It’s been raining all week. A weather system of blocking highs and small intense lows is funnelling hot humid equatorial air down to Aotearoa, and so we sit on our damp, misty deck, having breakfast, listening to a morning chorus of invisible birds, cicadas, and background crickets punctuated by distant traffic sounds of people driving to work. We live in an aqueous universe, water journeying through the lives of myriad beings, through uncountable domains and dimensions of inter-being~inter-knowing engagement.
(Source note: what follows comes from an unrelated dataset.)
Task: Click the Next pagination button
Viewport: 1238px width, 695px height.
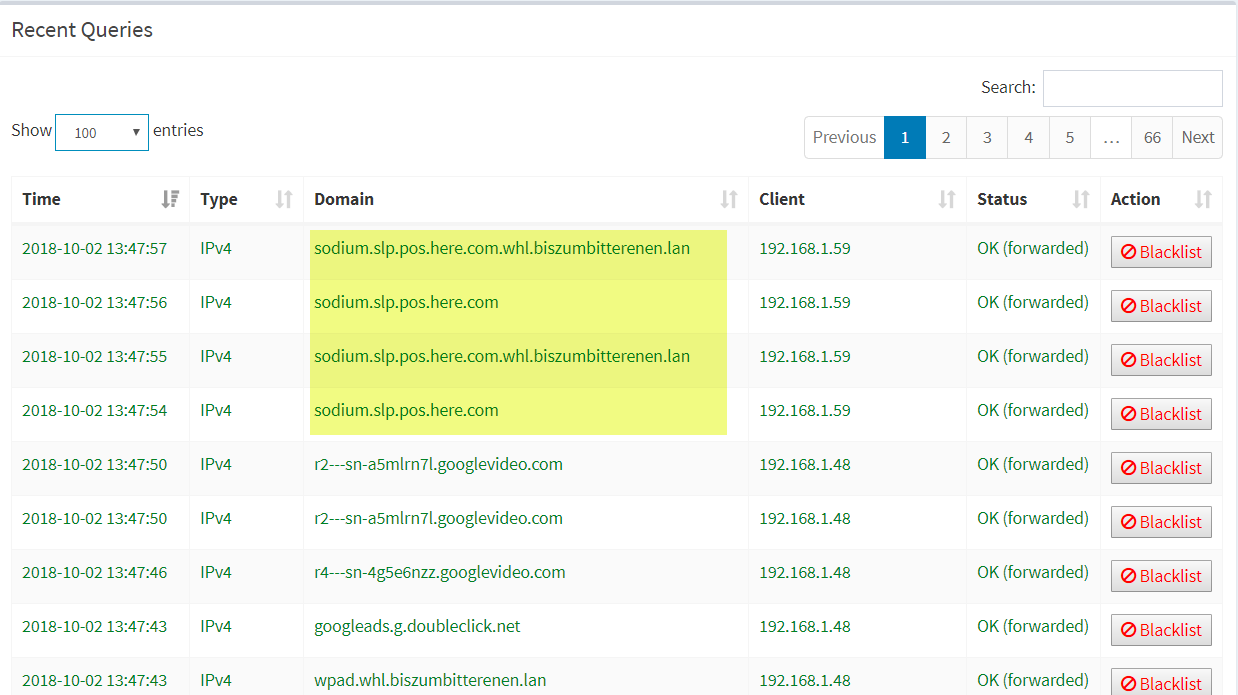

Everything is damp. Fabrics have absorbed the moisture, wooden floors feel sticky, mould appears in unexpected places, tiny ants invade the kitchen and become regular frequenters of Greycoat’s food. Outside, the garden is bursting. In the heat and wet, the yellow French beans seem to grow as you watch, and the butternut squashes look like they are pumped up on steroids, heavy and lumpy with unusual shapes. The peaches are splitting on the branches and everything is extraordinarily green for this time of year which is more often thirsty and brown.
In my mind I can see this precious nectar; water moving through membranes, slipping from one creature into another: micro-organisms in the soil, bacteria, worms, and mycorrhizal fungi, then up through trunks and branches to leaves merging with luminous grey mist. For water, there are no boundaries. It shape-shifts through the lives of all of us with hardly a hello or goodbye. And so I sit, contemplating this mystery, while the internet bubbles like froth on the surface of a deep fermenting pool, crackling with small-visioned conflict and human-focussed concerns, seemingly oblivious to the magnificent dance of living that spans galaxies. In the face of this, what is a student of dharma to do?
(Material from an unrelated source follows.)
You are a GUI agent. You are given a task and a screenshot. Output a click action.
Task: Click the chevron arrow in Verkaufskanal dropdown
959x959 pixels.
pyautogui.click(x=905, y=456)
Covid, cancer, climate disruption, political power games, celebrity distractions, family conflicts, personal fears, secrets and anxieties, desperations to be in control . . . Some days it all seems too much. I close my door, pull the drapes, and hang a quickly scribbled sign in the window. It says, “Gone Sailing”.
I sail the ocean of suchness
in a boat of explanation.
a thin shell of crafted wood, metal, and transformed oil.
Growing from this shell
like a tree reaching for the sky is the mast,
an anchor of upright self in the shifting winds of otherness.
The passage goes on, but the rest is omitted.